Please transcribe the records precisely; pictures stay out of your copy.

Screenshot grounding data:
====================
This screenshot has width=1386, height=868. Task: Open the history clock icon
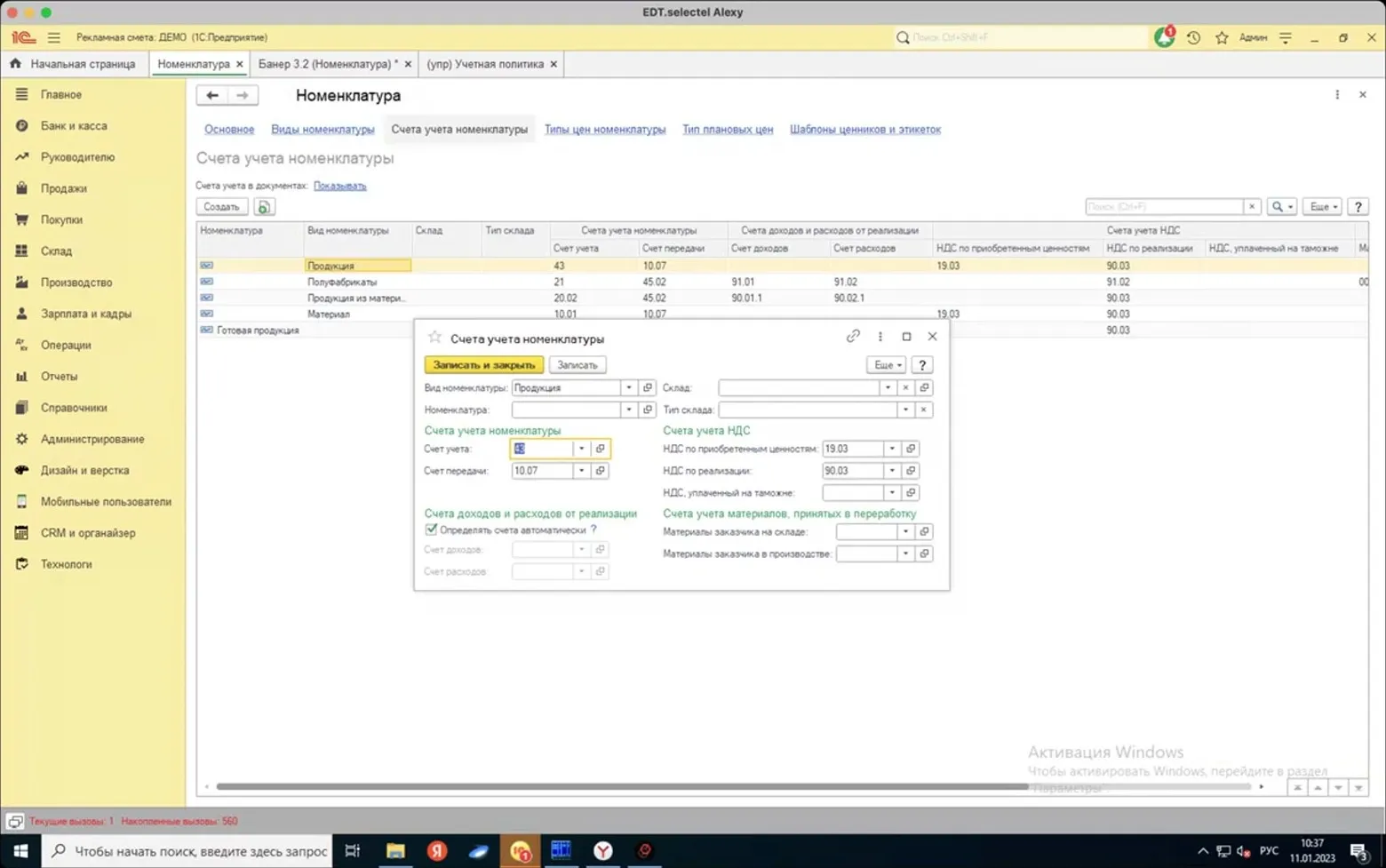(x=1193, y=37)
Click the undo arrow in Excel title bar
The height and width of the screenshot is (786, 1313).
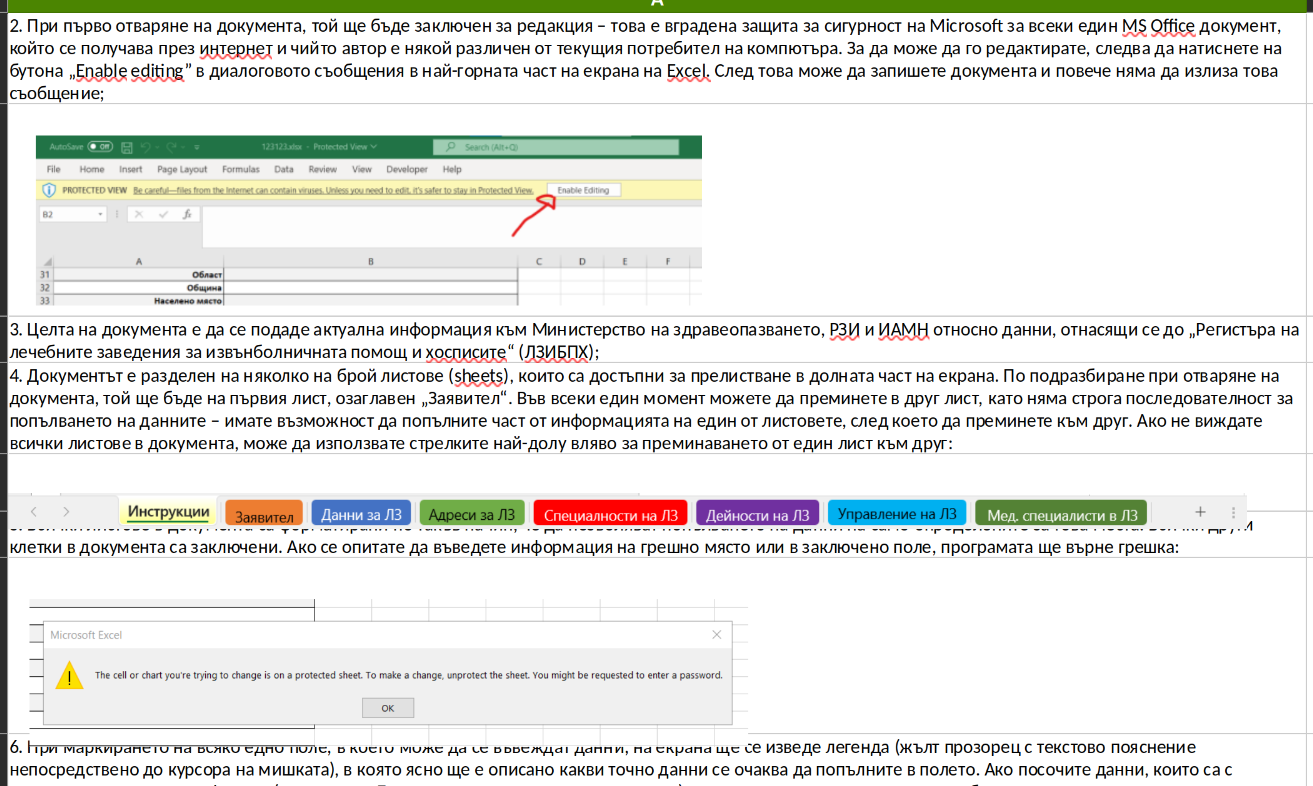click(145, 147)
====================
Task result -
This screenshot has width=1386, height=868. Task: Open the history clock icon
(x=1193, y=37)
Click the undo arrow in Excel title bar
The height and width of the screenshot is (786, 1313).
click(145, 147)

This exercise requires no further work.